» Data
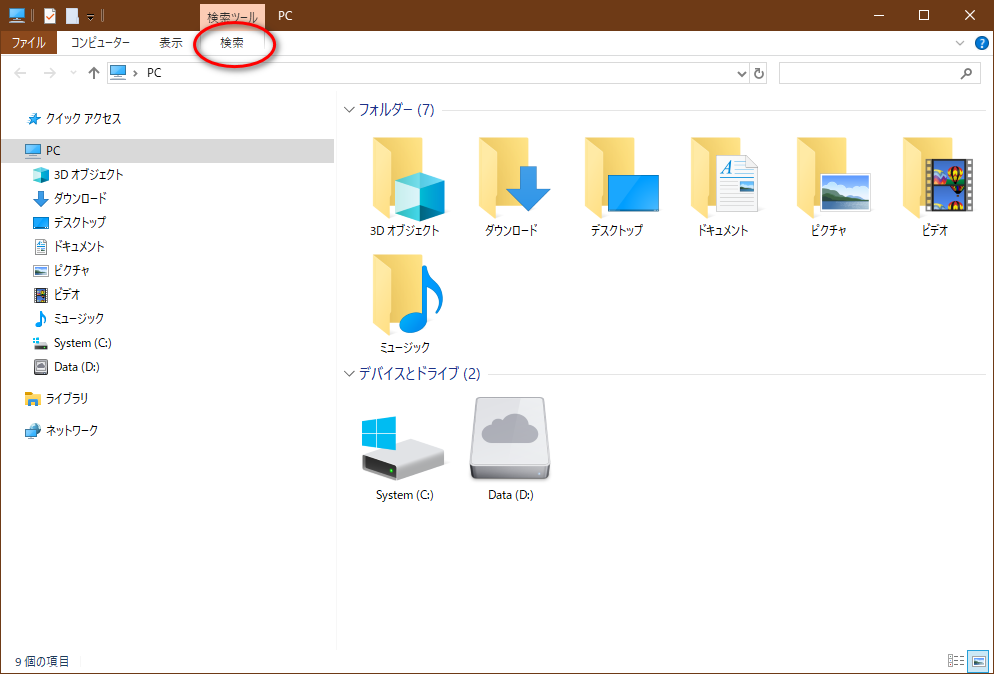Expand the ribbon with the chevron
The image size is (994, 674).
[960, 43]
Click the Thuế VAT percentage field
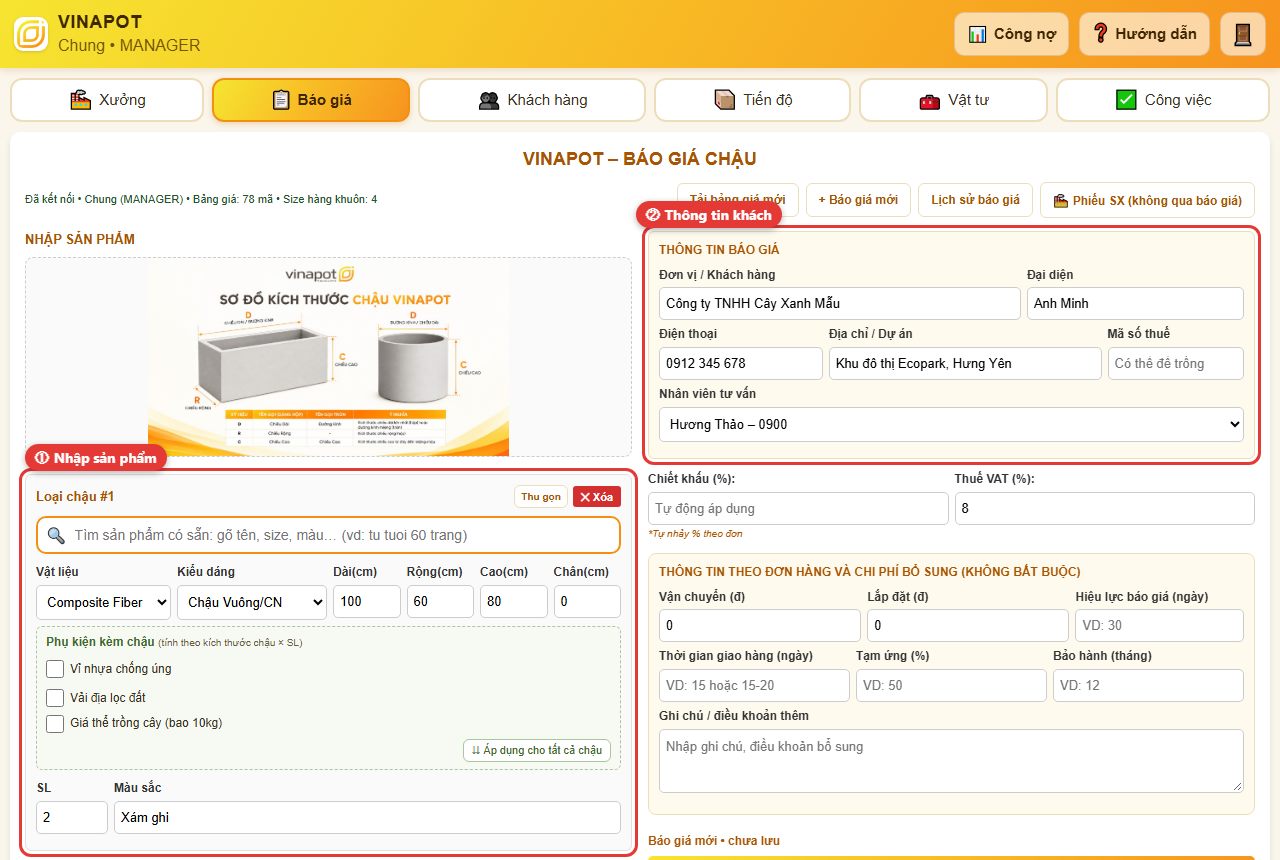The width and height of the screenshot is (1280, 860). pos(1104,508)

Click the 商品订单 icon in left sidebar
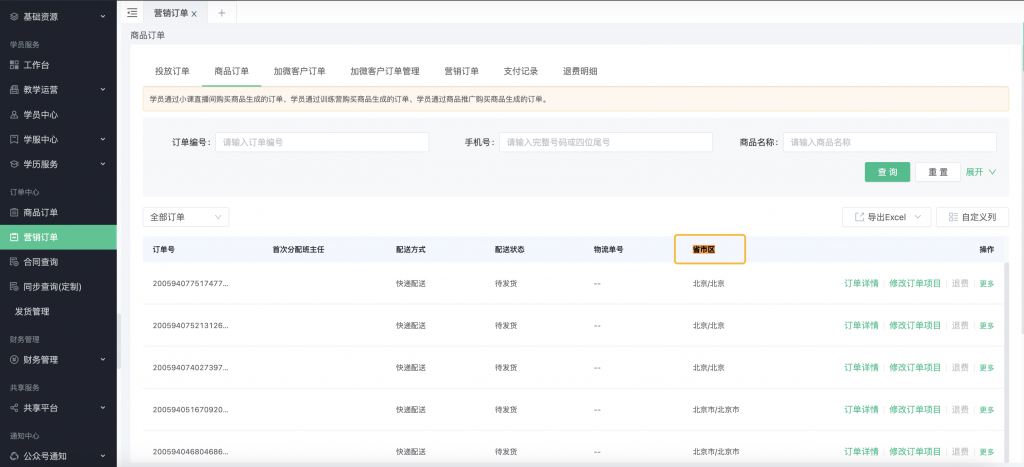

» Task brief
An exact restatement is expected of the lines from the line containing "Click the Thuế VAT percentage field" to the end of the data above, pictures excluded.

» Result of this task
Click the Thuế VAT percentage field
The width and height of the screenshot is (1280, 860). pos(1104,508)

Click the 商品订单 icon in left sidebar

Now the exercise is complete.